-- BEGIN --

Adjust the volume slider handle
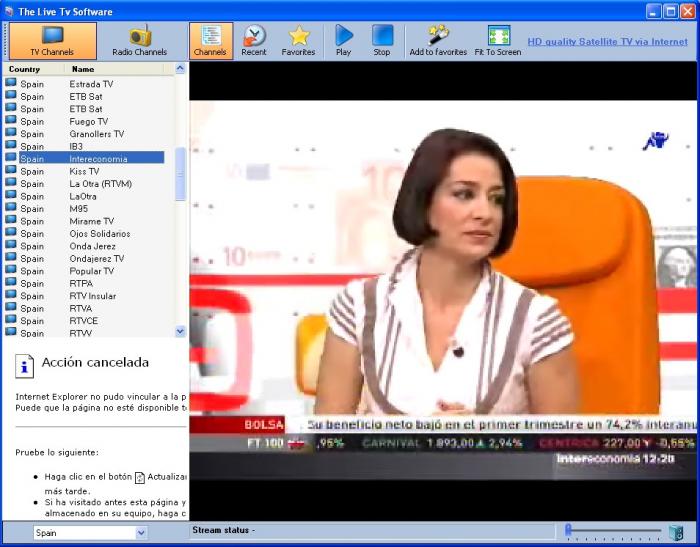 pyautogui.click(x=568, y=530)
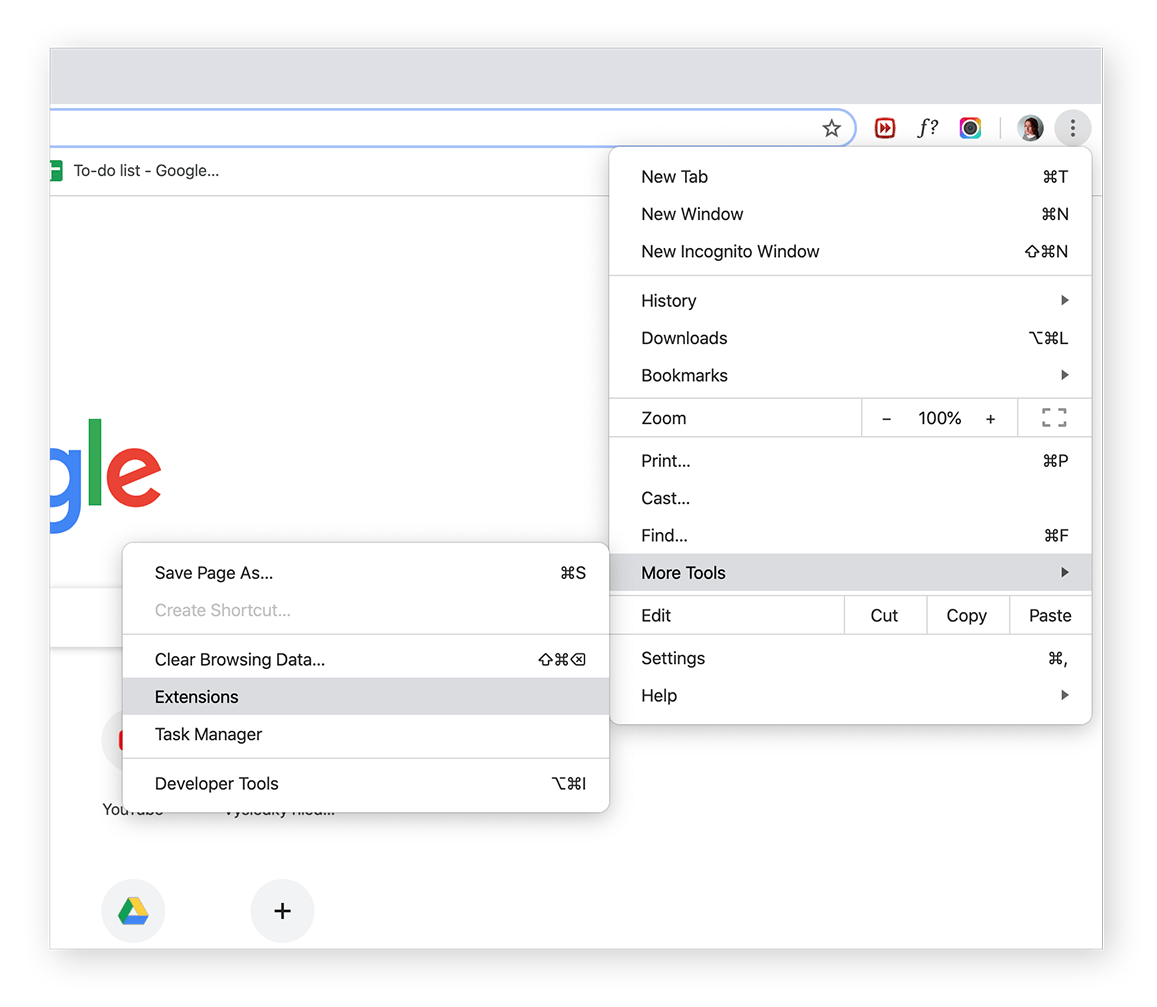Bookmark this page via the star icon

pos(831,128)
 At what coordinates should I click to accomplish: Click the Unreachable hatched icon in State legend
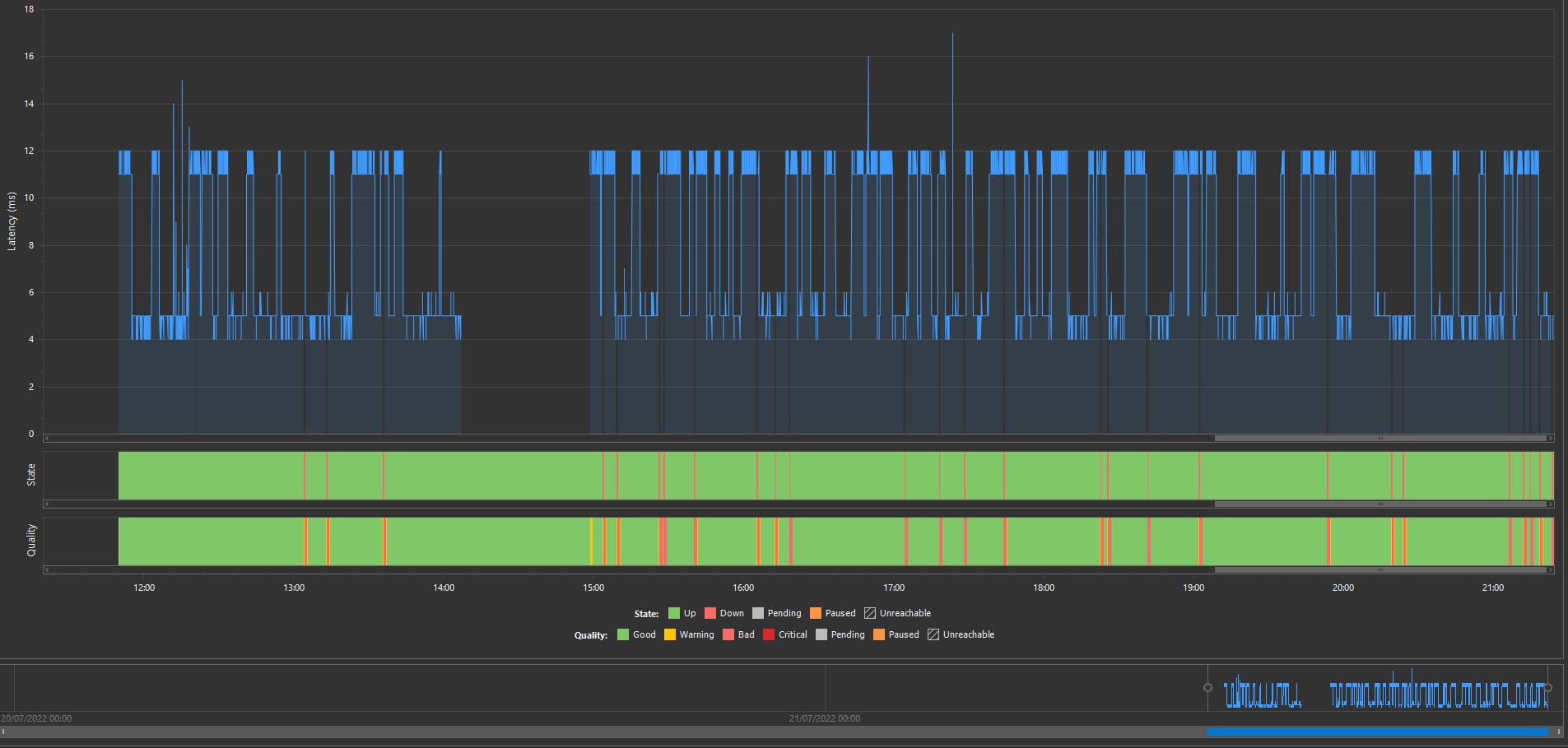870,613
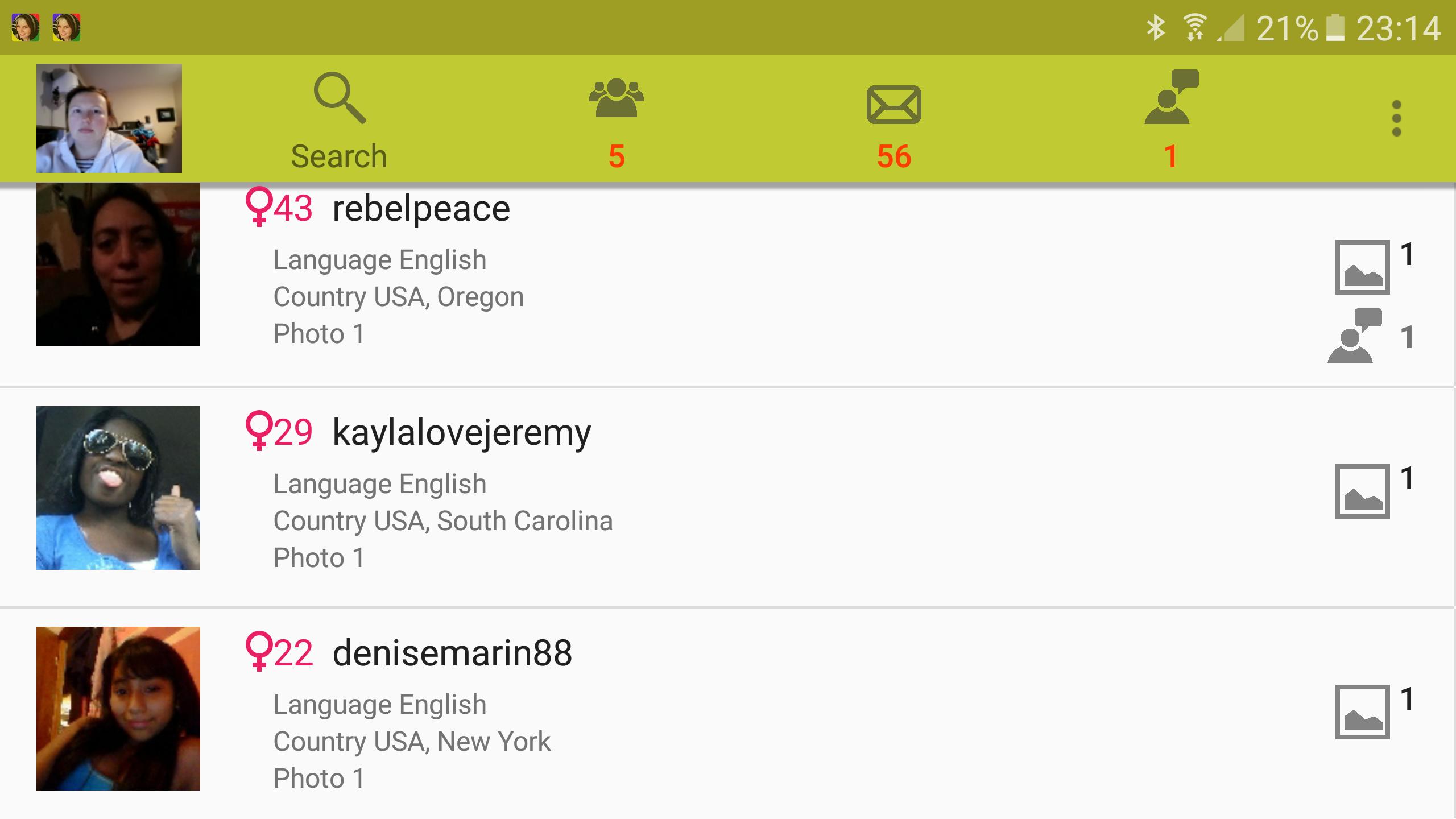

-- END --

■ **Task directions**
Reproduce all of the items above word for word, leaving out the pictures.

■ **Exercise solution**
Adjust the volume slider handle
 pyautogui.click(x=568, y=530)
Bookmark this page via the star icon

pos(831,128)
 At what coordinates should I click to accomplish: Click the Unreachable hatched icon in State legend
870,613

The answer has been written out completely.